- Exercise
Retype every entry word for word.
BEGIN Records for the task
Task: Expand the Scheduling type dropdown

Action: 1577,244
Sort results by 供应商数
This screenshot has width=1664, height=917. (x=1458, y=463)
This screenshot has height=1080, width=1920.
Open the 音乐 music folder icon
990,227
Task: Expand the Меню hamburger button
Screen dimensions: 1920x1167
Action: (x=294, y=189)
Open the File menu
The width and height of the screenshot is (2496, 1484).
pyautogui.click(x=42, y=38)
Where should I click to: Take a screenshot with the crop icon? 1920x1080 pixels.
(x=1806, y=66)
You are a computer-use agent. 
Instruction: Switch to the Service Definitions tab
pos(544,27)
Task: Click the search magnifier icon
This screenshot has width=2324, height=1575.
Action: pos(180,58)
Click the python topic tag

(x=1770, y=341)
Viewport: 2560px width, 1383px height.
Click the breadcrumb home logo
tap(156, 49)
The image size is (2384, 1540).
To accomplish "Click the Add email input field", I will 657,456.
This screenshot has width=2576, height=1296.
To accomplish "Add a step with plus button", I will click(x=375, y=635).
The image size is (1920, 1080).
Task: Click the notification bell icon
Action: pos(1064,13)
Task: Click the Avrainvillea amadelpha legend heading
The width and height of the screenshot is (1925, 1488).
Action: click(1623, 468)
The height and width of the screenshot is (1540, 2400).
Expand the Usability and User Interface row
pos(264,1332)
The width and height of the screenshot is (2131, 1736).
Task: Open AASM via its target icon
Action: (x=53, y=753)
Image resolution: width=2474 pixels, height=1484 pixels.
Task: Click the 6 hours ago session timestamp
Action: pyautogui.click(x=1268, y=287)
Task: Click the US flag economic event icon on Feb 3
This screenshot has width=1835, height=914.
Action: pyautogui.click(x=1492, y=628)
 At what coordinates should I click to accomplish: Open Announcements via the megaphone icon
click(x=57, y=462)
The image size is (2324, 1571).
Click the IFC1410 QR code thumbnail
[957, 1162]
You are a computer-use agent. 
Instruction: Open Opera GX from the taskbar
END Records for the task
- Expected answer
Task: Expand the Scheduling type dropdown

Action: 1577,244
Sort results by 供应商数
This screenshot has width=1664, height=917. (x=1458, y=463)
This screenshot has height=1080, width=1920.
Open the 音乐 music folder icon
990,227
Task: Expand the Меню hamburger button
Screen dimensions: 1920x1167
Action: (x=294, y=189)
Open the File menu
The width and height of the screenshot is (2496, 1484).
pyautogui.click(x=42, y=38)
Where should I click to: Take a screenshot with the crop icon? 1920x1080 pixels.
(x=1806, y=66)
You are a computer-use agent. 
Instruction: Switch to the Service Definitions tab
pos(544,27)
Task: Click the search magnifier icon
This screenshot has width=2324, height=1575.
Action: pos(180,58)
Click the python topic tag

(x=1770, y=341)
Viewport: 2560px width, 1383px height.
Click the breadcrumb home logo
tap(156, 49)
The image size is (2384, 1540).
To accomplish "Click the Add email input field", I will 657,456.
This screenshot has width=2576, height=1296.
To accomplish "Add a step with plus button", I will click(x=375, y=635).
The image size is (1920, 1080).
Task: Click the notification bell icon
Action: pos(1064,13)
Task: Click the Avrainvillea amadelpha legend heading
The width and height of the screenshot is (1925, 1488).
Action: click(1623, 468)
The height and width of the screenshot is (1540, 2400).
Expand the Usability and User Interface row
pos(264,1332)
The width and height of the screenshot is (2131, 1736).
Task: Open AASM via its target icon
Action: (x=53, y=753)
Image resolution: width=2474 pixels, height=1484 pixels.
Task: Click the 6 hours ago session timestamp
Action: pyautogui.click(x=1268, y=287)
Task: Click the US flag economic event icon on Feb 3
This screenshot has width=1835, height=914.
Action: pyautogui.click(x=1492, y=628)
 At what coordinates should I click to accomplish: Open Announcements via the megaphone icon
click(x=57, y=462)
The image size is (2324, 1571).
Click the IFC1410 QR code thumbnail
[957, 1162]
You are a computer-use agent. 
Instruction: Open Opera GX from the taskbar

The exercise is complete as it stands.